------ EXTRACT

‘Fox’ vs. ‘Up’

Posted by · 1:09 pm · January 12th, 2010

UpI can’t help but wonder if there are some hard-working publicists out there getting in the ear of a few people, since we’ve had two pieces in as many days calling the race for Best Animated Feature a potential upset waiting to happen.

Anyway, first, at The New York Times, Brooks Barnes uses LAFCA and NYFCC wins for Wes Anderson’s “Fantastic Mr. Fox” over Pixar’s “Up” as a basis for determining the race is bending in the Roald Dahl adaptation’s favor.  Sasha Stone notes the mantra, however: critics don’t vote for Oscars.  Barnes then goes on publish fluffy quotes from vested interests that don’t really make the case one way or the other.

Meanwhile, at The Hufington Post, Sam Wasson notes that “Fantastic Mr. Fox” manged to force Anderson “out of his world of decadence and ushered him toward a more economical, barebones approach to story.”  Which could go a long way for him with the Academy, Wasson seems to suggest, since his recent work has been a bit inaccessible and it’s been almost a decade since the writer/director was recognized by the organization.

------------
------ PROVIDED MATERIAL

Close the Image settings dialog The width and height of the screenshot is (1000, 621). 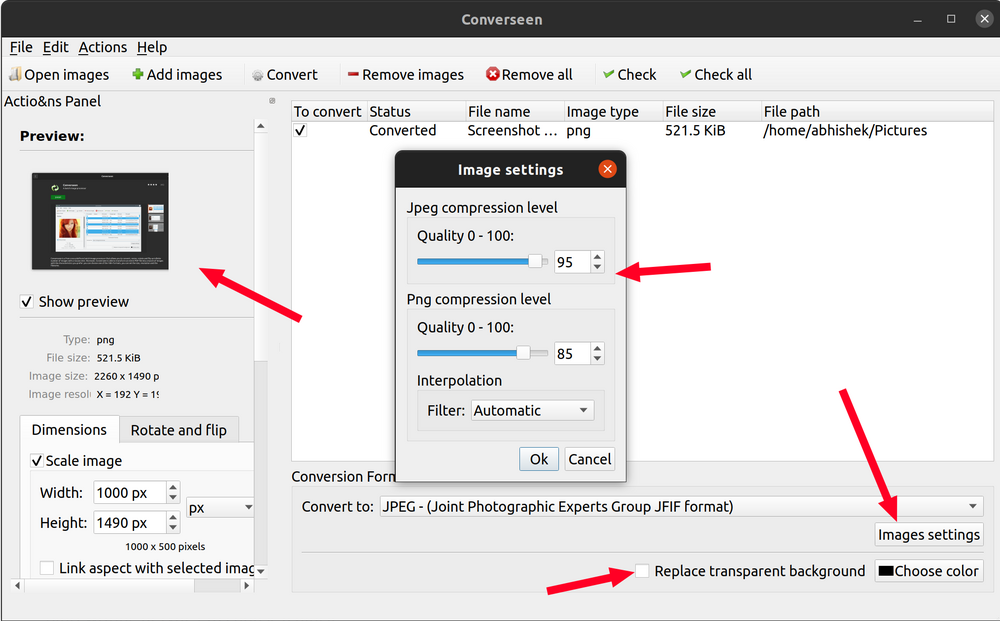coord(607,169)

------------
------ PROVIDED MATERIAL

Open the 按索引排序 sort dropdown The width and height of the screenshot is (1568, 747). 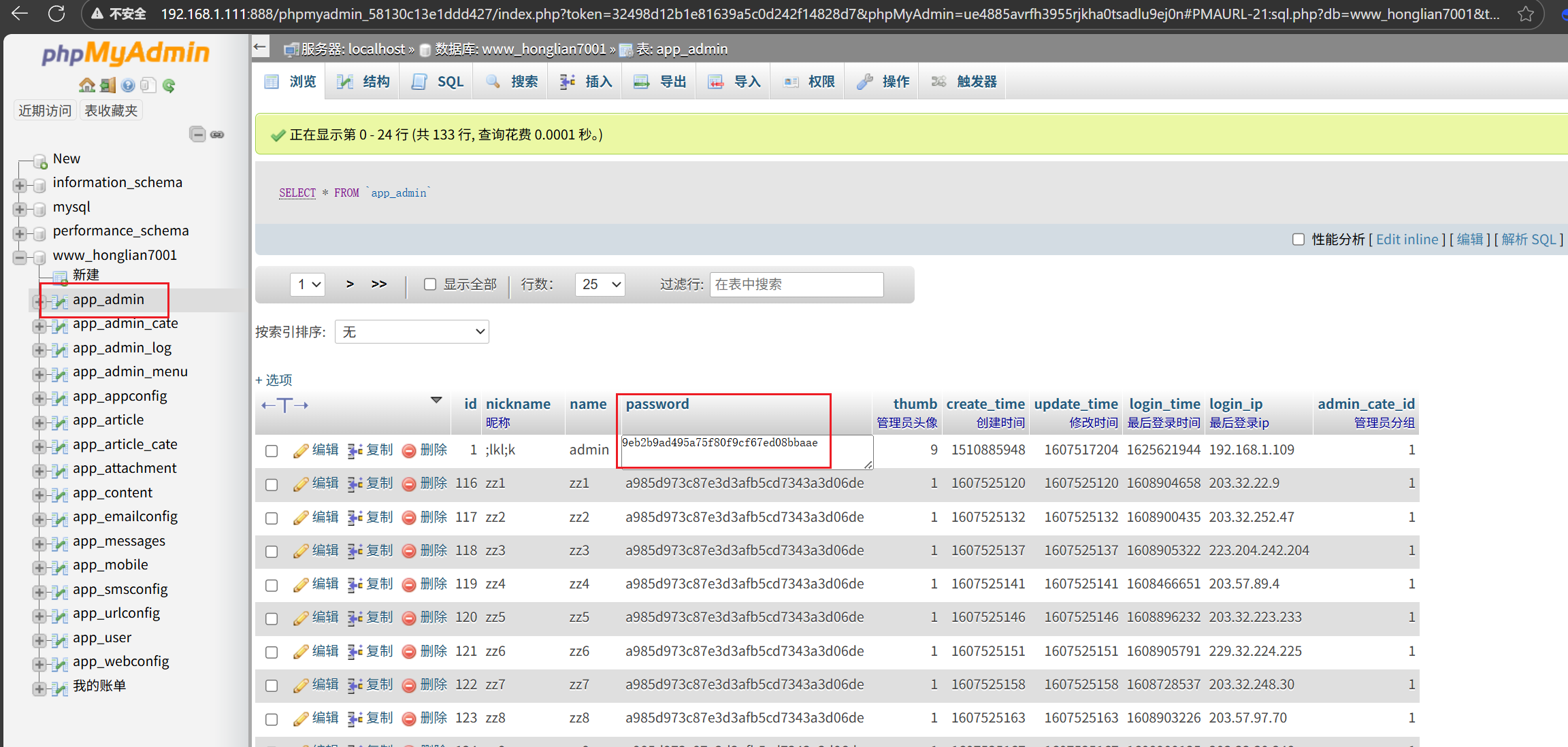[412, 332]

------------

**PROBLEMS**
1. Please duplicate the passage of the Oscar-race post above between "Meanwhile, at The" and "by the organization.", inclusive.
2. Write the next part of the post on the Best Animated Feature race, picking up after its last sentence.

**EXPECTED OUTPUTS**
1.
Meanwhile, at The Hufington Post, Sam Wasson notes that “Fantastic Mr. Fox” manged to force Anderson “out of his world of decadence and ushered him toward a more economical, barebones approach to story.”  Which could go a long way for him with the Academy, Wasson seems to suggest, since his recent work has been a bit inaccessible and it’s been almost a decade since the writer/director was recognized by the organization.

2.
In fairness, “Fantastic Mr. Fox” is well-liked within the Academy and could indeed give “Up” a run for its money.  I don’t really know why it’s such a hot topic at the beginning of the week, but we’ll probably know more on February 2, because if Anderson and co-writer Noah Baumbach manage to get a nomination for their screenplay, then these columnists might have something to work with in their arguments.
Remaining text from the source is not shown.